Exercise tasks:
(1) List the four locations around the arm where the lymphedema ultrasonography text says soft tissue thickness was measured.
(2) Pick up the text on measuring lymphedema after its last sentence and continue it.

Text section:

________________________________________

Various techniques are available for measuring the status of lymphedema. A modified imaging technique using ultrasonography was developed to measure the structure of soft tissue area in a cost-effective manner. The purpose of this study was to measure the reliability and the accuracy of this new method. Ultrasonography was performed on both arms of twenty healthy female participants. At 10 cm above (AE) and below (BE) the elbow crease, soft tissue thickness at medial, lateral, inferior, and superior locations were measured by two examiners with minimal unnecessary pressure. After measuring twice on 16 sites for each participant, the amount of soft tissue in the cross-sectional area (ΔCSA) was acquired by a designed formulation. The ΔCSA was also compared with volumetry data (Perometer^®). Cronbach's alpha coefficient test was used for statistics. The intra-class and inter-class reliability measurements for all soft tissue areas were very strong (α=0.980 and 0.960, respectively; p<0.01). All AE and BE reliabilities showed very strong correlation and strong correlation of inter-BE measurement. All reliabilities of ΔCSA were very strong (≥0.950). All CCs (correlation coefficients) between ΔCSA, circumference, and volumetry were strong for AE and BE measurements, except for ΔCSA and circumference at BE. The strongest CC was between volumetry and circumference measurements. This study suggests that measuring the ΔCSA by ultrasonography could be an alternative way to measure the status of soft tissue indirectly with structural consideration.

Introduction

Lymphedema is a primary nature or a chronic, progressive, long-term adverse effect of cancer treatment that is commonly defined by swelling of the affected limb.^1–7 It is a debilitating, distressing condition that impairs the performance of ordinary tasks. Several treatment strategies have been attempted for lymphedema patients, and successful treatment outcomes have been reported.^8–16

To measure improvement of lymphedema after treatment, various techniques have been tested, including volume and structural measurements.^17–23 In the clinic, arm circumference measurement is the most popular; however, it cannot evaluate structural changes in the subcutaneous tissues, and technical errors can be made by uncontrolled tape measurement pressure, inaccurately marked points, or an improper angle relative to the long axis of the limb.^17,24

Another method of volume measure is volumetry using either water or an infrared light beam.^232,24 Although this method can measure the volume automatically, it is unable to identify structural changes in tissues because it measures the whole limb (including lymphedema, muscle, bone, and other soft tissues). In addition, it is also time-consuming and is not suitable for assessing restricted joint movement.^17,24,26 All volume measurement methods can also be affected by changes in body weight.

________________________________________

Supplied records:

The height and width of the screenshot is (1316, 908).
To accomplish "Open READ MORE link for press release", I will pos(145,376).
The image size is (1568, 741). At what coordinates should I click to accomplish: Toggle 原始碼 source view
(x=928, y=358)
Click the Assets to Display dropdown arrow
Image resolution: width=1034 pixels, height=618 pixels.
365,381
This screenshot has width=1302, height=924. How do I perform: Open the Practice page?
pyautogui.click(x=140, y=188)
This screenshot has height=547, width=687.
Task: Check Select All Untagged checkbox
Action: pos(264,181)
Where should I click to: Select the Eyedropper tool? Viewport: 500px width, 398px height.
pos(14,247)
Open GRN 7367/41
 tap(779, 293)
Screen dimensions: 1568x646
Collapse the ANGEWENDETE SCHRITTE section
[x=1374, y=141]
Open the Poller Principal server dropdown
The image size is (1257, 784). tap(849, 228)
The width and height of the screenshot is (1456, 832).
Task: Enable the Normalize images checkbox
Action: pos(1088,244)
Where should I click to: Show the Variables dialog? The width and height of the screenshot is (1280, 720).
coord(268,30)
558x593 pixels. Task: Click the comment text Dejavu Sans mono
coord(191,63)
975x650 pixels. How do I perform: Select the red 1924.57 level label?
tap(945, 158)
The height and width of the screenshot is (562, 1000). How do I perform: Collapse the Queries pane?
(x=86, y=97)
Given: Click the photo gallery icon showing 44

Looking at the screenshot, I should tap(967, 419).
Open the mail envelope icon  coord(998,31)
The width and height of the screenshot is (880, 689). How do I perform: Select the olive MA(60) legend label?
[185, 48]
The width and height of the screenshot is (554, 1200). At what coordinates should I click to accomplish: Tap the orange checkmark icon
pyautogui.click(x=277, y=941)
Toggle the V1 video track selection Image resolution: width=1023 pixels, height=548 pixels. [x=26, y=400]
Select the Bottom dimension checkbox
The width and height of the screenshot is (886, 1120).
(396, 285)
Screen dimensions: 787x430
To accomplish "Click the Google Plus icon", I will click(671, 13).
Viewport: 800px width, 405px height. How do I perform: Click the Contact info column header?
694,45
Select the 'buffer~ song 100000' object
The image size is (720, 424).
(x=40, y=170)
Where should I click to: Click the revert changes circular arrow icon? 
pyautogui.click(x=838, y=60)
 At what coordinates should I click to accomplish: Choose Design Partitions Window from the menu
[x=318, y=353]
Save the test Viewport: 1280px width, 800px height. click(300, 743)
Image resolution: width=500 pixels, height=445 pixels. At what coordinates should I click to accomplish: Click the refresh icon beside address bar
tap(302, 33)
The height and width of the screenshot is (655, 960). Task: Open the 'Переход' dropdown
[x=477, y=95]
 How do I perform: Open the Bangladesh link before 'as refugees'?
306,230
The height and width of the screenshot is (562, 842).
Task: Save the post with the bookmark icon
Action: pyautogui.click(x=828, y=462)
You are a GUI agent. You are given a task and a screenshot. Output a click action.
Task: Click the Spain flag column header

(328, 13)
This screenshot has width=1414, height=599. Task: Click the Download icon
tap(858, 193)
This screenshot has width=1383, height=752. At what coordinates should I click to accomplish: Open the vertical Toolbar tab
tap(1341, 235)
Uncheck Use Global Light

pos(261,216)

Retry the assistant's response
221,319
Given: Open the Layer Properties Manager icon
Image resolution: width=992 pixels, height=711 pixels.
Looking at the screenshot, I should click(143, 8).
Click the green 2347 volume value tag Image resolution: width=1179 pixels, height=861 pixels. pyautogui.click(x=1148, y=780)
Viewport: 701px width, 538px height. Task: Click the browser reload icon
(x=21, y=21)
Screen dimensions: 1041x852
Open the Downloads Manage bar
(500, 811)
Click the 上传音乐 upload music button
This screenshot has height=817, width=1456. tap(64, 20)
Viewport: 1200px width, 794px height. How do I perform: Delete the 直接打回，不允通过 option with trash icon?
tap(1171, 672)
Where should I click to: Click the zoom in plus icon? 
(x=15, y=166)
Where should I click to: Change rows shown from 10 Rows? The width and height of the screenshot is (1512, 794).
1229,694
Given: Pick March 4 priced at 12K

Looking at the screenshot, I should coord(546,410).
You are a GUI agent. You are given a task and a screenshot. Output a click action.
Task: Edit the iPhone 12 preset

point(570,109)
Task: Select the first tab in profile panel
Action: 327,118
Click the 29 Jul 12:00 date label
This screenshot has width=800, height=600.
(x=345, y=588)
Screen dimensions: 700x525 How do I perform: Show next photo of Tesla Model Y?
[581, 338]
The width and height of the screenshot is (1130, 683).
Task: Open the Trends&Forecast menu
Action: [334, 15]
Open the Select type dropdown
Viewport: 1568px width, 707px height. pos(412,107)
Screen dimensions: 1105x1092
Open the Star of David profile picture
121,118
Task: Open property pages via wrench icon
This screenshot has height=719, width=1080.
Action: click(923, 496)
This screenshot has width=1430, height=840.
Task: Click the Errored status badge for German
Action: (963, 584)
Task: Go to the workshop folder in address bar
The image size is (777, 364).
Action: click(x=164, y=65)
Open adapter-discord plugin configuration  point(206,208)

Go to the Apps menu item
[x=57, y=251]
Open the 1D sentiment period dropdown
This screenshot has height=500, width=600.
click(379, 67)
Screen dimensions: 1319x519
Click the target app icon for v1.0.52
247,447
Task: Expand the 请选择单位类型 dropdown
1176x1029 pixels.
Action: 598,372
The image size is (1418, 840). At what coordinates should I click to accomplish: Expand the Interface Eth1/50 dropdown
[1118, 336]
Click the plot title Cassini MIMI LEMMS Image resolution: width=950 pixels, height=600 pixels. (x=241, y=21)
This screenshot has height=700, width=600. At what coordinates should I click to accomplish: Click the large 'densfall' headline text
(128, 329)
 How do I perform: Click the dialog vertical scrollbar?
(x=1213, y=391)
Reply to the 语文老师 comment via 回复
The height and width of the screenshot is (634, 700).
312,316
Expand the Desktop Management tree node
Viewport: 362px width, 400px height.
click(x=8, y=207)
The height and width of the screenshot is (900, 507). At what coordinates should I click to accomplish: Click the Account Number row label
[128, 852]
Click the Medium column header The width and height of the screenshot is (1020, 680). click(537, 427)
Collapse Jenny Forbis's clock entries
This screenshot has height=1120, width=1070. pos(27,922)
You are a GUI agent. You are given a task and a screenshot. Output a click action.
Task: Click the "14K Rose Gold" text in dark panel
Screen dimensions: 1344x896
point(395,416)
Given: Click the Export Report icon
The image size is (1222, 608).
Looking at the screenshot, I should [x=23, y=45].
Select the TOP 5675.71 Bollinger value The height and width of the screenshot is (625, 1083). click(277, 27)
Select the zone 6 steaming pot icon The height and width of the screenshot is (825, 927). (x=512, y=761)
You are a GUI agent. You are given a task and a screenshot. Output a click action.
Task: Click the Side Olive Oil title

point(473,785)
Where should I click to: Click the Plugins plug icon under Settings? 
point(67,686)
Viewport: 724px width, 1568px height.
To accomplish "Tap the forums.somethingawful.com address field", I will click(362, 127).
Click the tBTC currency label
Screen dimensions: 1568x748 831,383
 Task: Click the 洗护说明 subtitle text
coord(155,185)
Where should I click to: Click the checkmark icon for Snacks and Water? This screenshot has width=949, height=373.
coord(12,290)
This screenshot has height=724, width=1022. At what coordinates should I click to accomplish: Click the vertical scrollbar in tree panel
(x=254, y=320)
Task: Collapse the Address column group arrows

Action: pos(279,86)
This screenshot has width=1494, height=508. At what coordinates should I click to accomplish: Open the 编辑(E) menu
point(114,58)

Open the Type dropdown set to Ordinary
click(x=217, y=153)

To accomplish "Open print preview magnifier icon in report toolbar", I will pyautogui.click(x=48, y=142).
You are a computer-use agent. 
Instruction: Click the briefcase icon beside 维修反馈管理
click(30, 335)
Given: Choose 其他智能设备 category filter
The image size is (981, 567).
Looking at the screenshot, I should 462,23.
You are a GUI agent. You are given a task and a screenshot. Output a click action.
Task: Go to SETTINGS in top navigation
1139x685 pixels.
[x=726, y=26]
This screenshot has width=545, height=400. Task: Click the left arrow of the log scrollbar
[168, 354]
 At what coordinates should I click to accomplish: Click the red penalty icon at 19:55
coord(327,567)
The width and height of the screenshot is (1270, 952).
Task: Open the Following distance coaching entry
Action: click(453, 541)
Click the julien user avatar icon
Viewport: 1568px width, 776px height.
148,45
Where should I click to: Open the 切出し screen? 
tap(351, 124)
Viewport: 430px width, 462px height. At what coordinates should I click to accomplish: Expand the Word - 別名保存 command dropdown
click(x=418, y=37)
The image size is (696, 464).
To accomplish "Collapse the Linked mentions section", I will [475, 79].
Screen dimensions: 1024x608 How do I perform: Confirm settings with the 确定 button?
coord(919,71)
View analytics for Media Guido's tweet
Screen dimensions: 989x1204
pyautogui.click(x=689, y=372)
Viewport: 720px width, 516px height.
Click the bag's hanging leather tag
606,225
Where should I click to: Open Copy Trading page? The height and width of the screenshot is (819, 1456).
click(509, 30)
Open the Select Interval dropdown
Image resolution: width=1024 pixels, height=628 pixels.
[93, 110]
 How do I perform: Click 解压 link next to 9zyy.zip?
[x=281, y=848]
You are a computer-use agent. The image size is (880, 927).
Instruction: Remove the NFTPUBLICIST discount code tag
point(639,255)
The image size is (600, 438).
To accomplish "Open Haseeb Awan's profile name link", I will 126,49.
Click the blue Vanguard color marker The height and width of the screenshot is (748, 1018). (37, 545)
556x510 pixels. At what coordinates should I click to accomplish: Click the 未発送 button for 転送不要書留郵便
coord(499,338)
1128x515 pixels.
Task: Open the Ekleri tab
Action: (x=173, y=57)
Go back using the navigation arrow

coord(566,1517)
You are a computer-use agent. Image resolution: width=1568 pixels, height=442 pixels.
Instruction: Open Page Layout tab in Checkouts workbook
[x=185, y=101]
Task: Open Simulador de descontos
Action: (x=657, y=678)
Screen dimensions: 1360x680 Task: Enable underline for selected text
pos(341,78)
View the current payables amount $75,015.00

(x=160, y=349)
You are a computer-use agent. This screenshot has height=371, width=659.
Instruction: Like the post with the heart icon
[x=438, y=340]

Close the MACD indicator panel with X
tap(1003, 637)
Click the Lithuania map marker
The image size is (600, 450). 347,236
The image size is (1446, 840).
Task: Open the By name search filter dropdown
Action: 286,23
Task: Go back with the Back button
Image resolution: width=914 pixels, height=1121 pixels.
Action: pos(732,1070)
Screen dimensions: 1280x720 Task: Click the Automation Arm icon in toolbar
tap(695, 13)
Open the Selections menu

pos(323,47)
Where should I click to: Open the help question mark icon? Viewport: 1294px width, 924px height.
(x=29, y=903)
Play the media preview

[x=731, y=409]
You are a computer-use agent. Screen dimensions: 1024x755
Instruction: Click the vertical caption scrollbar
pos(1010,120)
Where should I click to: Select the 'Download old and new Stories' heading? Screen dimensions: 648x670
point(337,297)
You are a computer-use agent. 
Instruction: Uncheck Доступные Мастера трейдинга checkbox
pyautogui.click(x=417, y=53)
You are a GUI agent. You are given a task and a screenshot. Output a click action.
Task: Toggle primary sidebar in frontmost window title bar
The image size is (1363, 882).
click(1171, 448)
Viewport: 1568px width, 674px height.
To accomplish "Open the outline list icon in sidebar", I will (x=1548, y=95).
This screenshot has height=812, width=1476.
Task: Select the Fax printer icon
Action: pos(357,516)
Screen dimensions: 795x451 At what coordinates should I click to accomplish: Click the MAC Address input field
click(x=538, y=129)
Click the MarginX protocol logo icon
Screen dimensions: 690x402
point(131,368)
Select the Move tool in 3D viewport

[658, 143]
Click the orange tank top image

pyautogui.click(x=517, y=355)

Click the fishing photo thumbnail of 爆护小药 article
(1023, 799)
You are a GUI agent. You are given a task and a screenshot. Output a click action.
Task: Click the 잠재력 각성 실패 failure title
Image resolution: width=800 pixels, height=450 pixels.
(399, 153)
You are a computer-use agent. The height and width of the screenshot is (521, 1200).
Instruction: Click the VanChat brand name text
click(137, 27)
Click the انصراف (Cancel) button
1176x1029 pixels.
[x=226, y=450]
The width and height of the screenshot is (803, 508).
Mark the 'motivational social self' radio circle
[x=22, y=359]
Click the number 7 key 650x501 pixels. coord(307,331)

________________________________________

Exercise answers:
(1) Medial, lateral, inferior, and superior.

(2)
For measuring the structure and volume of subcutaneous tissues, image analysis by magnetic resonance imaging (MRI) and computed tomography (CT) have been applied.^24,27–29 These methods can measure the amount of lymphedema more precisely by calculating the cross-sectional area of the lymphedema at a localized area. However, the cost is high, and patients may be exposed to excessive radiation if applied repeatedly. Recently, dual energy x-ray absorptiometry and bioelectrical impedance spectroscopy was used for the measurement of lymphedema.^18,19 However, the systemic method with calculated data may not reflect the real body composition of the specific part of the body.

Ultrasonography is commonly used because of its simplicity.^{2,3,4,16,26,30} Lymphedema volume can be measured by the soft tissue thickness at a localized area by ultrasonography, and the thickness of the tissue components (including fluid collections) can be measured at the examined area. However, this method only measures the thickness of lymphedema at the examined areas; thickness changes at other areas cannot be determined, and the total amount of lymphedema is not measurable.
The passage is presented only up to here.